═══ RECORDS SHOWN ═══

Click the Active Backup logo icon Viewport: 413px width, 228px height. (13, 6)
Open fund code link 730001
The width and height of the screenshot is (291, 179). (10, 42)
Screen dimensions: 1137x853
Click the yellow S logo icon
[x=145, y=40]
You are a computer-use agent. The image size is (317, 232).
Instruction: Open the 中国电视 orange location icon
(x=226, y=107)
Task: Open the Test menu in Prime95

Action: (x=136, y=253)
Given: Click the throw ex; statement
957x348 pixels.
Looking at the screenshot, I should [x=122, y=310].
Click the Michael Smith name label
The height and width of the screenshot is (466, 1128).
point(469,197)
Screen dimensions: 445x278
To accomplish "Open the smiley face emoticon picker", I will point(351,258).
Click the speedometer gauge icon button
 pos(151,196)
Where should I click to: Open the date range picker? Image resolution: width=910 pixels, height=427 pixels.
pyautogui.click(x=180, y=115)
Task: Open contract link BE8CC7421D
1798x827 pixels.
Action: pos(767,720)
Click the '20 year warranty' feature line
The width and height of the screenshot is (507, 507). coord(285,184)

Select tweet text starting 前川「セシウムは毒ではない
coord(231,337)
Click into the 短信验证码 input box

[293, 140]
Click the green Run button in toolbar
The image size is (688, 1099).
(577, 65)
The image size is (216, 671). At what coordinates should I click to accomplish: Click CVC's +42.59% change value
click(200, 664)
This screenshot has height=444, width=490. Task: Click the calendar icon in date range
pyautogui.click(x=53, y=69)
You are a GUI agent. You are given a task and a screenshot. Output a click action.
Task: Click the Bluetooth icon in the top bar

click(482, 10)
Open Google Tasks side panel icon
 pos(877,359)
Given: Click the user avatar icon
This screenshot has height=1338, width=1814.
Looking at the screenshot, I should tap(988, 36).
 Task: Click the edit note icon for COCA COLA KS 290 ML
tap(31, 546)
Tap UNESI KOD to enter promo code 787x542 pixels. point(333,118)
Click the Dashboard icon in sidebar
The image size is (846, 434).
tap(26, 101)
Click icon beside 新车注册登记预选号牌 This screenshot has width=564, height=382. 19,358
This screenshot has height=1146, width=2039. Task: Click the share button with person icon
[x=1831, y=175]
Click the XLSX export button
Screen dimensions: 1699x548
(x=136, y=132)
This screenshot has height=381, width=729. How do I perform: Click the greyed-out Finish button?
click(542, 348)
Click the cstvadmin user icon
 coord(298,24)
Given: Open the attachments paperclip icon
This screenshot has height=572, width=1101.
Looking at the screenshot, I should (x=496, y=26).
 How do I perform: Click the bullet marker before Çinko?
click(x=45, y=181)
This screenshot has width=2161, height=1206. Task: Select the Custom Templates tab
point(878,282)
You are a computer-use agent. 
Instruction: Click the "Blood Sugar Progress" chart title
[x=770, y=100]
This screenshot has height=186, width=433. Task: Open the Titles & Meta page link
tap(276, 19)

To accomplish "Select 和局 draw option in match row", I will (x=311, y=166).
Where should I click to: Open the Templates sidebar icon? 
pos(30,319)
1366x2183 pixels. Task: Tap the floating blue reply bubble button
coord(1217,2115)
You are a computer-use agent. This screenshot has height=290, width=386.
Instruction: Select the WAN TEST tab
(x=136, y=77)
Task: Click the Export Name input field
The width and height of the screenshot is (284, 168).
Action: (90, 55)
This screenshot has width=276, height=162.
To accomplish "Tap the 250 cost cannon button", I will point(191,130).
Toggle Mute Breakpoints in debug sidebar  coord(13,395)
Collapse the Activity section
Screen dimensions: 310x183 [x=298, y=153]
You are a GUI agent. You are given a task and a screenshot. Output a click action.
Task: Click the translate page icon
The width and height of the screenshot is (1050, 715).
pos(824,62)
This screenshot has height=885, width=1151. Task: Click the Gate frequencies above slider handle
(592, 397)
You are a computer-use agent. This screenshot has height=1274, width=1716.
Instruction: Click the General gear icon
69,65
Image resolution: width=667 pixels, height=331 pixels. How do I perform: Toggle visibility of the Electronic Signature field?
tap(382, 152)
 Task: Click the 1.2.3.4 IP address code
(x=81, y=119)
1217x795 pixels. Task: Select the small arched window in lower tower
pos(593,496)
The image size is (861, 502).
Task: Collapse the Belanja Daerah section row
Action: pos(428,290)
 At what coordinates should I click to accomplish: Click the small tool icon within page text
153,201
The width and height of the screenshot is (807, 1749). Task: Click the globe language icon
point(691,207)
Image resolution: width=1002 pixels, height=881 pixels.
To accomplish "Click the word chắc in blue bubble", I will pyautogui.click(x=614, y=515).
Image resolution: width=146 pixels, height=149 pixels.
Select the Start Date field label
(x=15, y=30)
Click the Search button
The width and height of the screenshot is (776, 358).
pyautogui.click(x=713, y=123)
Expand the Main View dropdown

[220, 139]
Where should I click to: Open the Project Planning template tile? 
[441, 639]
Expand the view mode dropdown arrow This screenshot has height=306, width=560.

═══

§ **PROBLEM STATEMENT**
Rescale the lines from the one containing "Expand the Main View dropdown" through the end of the lines. Rewrite them all, requests included, with each coordinate in the answers multiplied by 0.8 and rounded to a whole number, halves rounded up.

§ **REPLY TO THE EXERCISE**
Expand the Main View dropdown

[176, 111]
Where should I click to: Open the Project Planning template tile? 
[353, 511]
Expand the view mode dropdown arrow This screenshot has height=306, width=560.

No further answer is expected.